Degradation of the neuropeptide somatostatin by cultivated neuronal and glial cells.

The enzymatic degradation of the neuropeptide somatostatin was investigated in cultivated cells and subcellular fractions from rat brain. Dissociated neurones, astrocytes, and oligodendrocytes obtained from rat cerebral cortex were of more than 85-98% purity as evidenced by immunostaining with antisera to cell specific markers. All of these cell types were able to cleave radiolabeled somatostatin to smaller fragments, especially cultivated astrocytes with the highest specific activity.

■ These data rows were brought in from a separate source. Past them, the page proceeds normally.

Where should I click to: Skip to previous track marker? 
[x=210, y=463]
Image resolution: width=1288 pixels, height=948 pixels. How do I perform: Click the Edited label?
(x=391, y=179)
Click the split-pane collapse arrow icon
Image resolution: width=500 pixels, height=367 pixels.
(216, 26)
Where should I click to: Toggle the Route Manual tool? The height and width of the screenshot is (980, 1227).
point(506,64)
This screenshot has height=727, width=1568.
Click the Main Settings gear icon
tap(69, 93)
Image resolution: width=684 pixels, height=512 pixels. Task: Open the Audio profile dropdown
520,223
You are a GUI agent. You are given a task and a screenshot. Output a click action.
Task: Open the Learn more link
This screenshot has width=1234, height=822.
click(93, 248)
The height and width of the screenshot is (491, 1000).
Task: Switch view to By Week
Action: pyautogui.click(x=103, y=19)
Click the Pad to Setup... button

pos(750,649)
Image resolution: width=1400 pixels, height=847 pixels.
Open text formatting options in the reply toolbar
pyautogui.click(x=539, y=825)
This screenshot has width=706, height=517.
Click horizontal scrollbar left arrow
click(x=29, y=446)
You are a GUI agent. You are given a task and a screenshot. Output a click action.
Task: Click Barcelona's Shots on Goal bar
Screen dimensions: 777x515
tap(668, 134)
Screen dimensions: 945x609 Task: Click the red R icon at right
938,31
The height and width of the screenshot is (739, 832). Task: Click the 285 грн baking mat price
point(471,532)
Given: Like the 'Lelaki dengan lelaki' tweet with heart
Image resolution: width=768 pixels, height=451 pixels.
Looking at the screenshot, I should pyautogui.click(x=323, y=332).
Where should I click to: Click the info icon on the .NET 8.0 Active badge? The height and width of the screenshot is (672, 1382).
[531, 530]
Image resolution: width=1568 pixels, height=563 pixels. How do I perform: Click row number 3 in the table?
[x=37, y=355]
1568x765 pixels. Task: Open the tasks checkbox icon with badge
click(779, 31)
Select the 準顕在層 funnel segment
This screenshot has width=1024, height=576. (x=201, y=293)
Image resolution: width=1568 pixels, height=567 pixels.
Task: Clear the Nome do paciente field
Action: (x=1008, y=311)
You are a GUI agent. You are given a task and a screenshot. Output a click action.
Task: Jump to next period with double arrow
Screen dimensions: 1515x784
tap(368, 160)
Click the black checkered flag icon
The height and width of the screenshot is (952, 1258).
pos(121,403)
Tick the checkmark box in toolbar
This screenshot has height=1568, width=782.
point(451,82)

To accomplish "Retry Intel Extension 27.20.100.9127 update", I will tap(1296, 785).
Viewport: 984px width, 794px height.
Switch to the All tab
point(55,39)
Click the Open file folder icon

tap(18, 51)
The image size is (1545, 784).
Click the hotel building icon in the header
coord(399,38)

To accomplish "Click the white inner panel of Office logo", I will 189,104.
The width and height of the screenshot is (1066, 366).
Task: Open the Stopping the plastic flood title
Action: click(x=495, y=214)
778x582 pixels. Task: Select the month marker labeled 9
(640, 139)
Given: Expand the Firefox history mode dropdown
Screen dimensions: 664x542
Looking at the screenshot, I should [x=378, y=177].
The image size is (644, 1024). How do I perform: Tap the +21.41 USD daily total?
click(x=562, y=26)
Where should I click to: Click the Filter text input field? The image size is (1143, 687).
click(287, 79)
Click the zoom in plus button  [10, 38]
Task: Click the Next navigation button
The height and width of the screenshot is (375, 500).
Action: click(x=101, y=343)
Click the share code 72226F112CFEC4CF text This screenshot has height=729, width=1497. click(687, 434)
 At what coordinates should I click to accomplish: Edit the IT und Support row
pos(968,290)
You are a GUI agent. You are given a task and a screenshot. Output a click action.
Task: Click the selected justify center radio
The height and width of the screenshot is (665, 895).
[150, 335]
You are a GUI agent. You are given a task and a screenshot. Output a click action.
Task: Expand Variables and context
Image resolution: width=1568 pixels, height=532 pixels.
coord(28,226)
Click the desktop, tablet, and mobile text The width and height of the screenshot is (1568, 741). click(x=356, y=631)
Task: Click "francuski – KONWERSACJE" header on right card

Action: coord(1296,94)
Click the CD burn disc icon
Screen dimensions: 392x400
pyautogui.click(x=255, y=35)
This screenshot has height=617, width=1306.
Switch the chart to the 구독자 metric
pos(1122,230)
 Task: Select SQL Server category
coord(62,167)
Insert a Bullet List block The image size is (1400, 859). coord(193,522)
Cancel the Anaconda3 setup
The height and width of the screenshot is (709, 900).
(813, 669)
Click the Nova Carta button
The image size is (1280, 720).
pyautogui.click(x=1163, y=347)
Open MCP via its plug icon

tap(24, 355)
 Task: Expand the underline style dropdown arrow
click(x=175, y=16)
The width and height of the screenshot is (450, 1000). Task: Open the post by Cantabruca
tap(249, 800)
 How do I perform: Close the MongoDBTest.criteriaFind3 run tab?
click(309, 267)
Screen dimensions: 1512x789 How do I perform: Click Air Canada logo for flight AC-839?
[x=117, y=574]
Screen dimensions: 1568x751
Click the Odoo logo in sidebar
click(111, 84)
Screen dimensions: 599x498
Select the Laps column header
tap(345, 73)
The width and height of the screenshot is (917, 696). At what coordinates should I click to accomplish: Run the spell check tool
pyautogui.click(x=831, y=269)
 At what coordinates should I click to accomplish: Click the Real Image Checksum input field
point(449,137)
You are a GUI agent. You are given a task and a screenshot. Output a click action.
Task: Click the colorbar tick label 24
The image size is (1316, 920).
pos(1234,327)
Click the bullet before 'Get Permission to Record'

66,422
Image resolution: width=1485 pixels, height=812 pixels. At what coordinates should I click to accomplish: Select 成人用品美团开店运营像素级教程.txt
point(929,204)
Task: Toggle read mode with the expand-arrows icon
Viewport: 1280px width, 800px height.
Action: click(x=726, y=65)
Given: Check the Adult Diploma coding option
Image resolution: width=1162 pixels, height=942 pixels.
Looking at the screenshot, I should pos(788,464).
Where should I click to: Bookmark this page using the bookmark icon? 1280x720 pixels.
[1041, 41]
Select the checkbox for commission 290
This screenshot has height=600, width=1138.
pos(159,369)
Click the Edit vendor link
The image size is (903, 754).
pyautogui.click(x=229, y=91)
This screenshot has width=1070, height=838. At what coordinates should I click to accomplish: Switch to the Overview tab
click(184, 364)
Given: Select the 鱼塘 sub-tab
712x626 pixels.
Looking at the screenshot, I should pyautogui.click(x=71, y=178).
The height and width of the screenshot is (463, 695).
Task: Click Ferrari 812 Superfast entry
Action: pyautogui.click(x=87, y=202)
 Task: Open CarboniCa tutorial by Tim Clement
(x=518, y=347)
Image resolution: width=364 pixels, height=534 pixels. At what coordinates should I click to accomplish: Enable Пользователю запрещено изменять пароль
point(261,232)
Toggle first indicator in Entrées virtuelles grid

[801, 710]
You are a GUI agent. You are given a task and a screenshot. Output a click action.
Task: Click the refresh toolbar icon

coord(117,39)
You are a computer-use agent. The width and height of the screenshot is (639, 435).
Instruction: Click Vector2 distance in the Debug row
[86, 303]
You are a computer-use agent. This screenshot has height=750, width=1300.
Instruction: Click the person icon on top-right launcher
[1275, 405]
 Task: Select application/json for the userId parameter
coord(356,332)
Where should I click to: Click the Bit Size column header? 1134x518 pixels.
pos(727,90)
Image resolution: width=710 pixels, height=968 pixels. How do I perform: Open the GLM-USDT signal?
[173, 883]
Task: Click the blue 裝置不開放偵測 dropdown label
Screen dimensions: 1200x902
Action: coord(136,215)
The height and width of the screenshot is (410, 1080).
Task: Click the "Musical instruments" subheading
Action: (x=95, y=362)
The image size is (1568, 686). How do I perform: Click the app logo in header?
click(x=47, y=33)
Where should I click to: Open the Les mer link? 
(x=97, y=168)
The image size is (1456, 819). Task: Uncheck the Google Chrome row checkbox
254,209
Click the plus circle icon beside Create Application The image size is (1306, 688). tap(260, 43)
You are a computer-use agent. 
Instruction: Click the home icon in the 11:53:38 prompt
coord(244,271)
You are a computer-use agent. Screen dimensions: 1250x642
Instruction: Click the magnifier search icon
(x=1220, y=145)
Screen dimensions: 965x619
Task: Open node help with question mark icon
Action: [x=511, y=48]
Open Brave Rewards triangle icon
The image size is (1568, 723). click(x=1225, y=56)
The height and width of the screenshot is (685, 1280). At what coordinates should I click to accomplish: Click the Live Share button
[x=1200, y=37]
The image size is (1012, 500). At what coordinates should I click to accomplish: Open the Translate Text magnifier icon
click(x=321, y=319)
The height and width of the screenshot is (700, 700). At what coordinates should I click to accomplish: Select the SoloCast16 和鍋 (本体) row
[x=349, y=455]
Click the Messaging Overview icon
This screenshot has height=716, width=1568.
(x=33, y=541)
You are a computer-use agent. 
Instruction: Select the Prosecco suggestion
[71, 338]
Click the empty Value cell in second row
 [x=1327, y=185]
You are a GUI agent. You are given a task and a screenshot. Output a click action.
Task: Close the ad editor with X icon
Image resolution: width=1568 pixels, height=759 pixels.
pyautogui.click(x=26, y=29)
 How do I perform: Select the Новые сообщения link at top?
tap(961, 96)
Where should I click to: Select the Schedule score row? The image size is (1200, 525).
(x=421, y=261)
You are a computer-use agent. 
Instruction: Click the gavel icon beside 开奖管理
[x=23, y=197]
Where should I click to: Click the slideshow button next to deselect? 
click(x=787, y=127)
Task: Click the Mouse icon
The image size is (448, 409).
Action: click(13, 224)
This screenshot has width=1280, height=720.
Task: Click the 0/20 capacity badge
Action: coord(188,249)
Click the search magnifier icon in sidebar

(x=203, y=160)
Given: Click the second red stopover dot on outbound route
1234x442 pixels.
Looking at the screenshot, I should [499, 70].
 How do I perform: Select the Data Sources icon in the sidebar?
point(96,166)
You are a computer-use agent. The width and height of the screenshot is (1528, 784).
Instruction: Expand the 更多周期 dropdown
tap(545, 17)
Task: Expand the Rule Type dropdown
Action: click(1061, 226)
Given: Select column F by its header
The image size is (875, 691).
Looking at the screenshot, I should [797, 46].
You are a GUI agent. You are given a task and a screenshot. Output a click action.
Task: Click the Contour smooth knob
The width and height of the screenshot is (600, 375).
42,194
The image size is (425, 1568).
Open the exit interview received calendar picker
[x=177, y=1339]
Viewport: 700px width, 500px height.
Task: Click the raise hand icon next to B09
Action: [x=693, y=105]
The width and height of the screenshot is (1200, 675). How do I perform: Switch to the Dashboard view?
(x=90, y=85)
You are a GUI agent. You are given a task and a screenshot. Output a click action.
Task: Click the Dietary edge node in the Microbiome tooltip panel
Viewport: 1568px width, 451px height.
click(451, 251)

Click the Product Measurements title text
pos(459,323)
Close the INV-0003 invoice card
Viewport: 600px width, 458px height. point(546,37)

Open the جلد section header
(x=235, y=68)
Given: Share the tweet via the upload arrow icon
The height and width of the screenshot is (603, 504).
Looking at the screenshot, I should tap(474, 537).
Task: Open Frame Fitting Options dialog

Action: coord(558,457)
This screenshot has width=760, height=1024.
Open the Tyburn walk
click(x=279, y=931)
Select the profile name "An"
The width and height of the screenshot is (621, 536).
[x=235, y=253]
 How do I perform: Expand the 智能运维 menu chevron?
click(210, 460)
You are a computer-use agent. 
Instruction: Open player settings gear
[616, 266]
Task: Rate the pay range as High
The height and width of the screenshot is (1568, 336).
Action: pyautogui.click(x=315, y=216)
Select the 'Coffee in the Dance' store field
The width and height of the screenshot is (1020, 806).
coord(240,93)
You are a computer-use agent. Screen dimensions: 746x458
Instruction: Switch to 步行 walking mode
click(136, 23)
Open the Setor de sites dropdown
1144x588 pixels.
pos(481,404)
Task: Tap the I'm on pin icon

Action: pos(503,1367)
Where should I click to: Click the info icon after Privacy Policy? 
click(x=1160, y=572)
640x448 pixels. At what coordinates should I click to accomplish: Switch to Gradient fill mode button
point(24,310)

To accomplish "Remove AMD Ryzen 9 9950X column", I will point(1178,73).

The neuroblastoma cell line N1E-115 did not measureably cleave somatostatin. The somatostatin-degrading proteases of the cultivated brain cells could be differentiated by their sensitivity to protease inhibitors and by the fragments produced: astrocytes contain a metallo-endoprotease sensitive to phenanthroline which cleaves somatostatin at the Phe6-Phe7 and Thr10-Phe11 bonds, whereas the endoprotease(s) of neurones and oligodendrocytes was insensitive to chelating agents but strongly inhibited by the antibiotic bacitracin. In accordance with this, the bacitracin-sensitive activity was mainly recovered in the synaptic plasma membrane and myelin subcellular fractions obtained by differential centrifugation of rat cerebral cortex homogenate. However, the highest total and specific somatostatin-degrading activity was detected in the cytosolic fraction.[1]